**STATED GOAL**.
Lay out everything from the line containing "Viewport: 895px width, 571px height." down to the line containing "Open the EAP: Reading and writing lesson" in the data below as a JSON list of strings, one per line, skipping blank lines.

**RECORDS TO PROCESS**.
###

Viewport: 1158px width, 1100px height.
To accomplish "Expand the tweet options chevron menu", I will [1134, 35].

###

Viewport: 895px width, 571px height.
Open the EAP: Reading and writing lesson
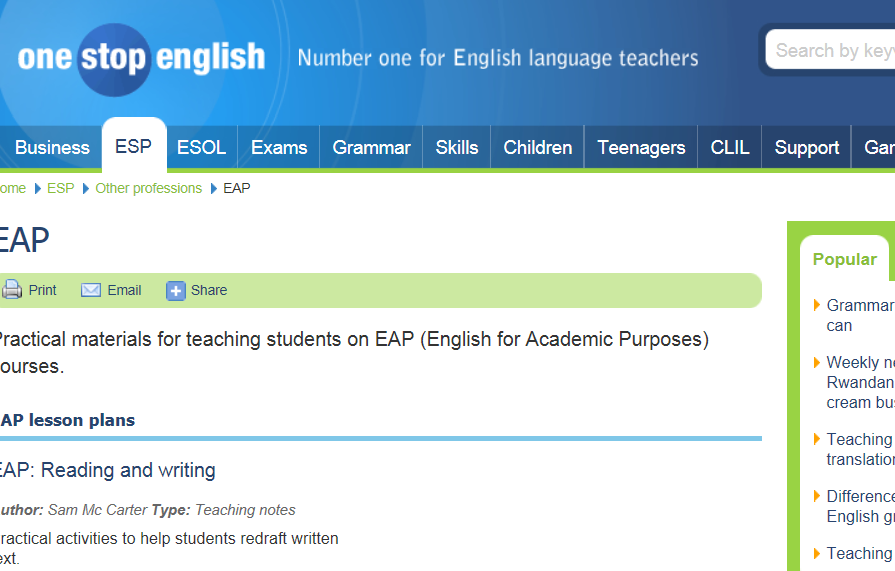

###

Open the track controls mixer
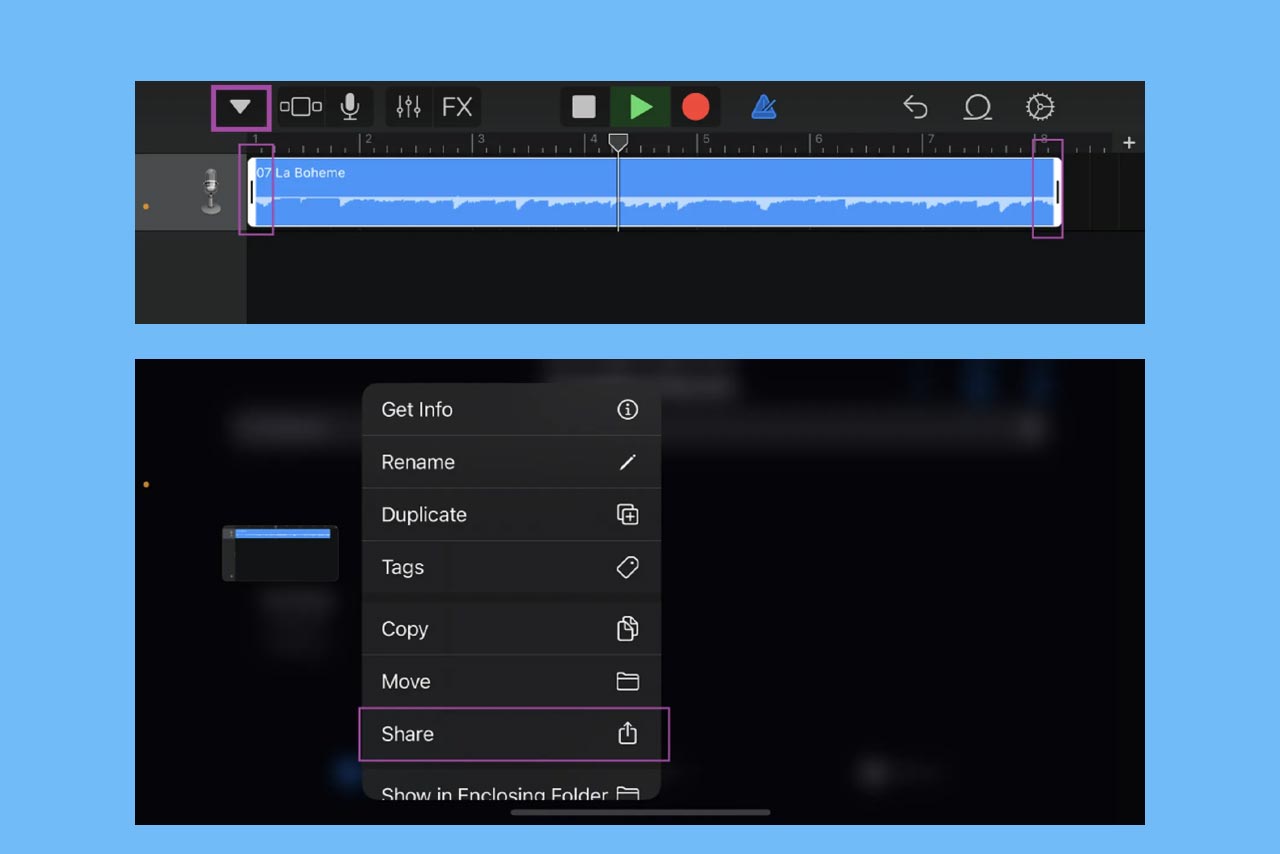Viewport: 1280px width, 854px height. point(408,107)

###

**WRITTEN SOLUTION**.
[
  "Viewport: 895px width, 571px height.",
  "Open the EAP: Reading and writing lesson"
]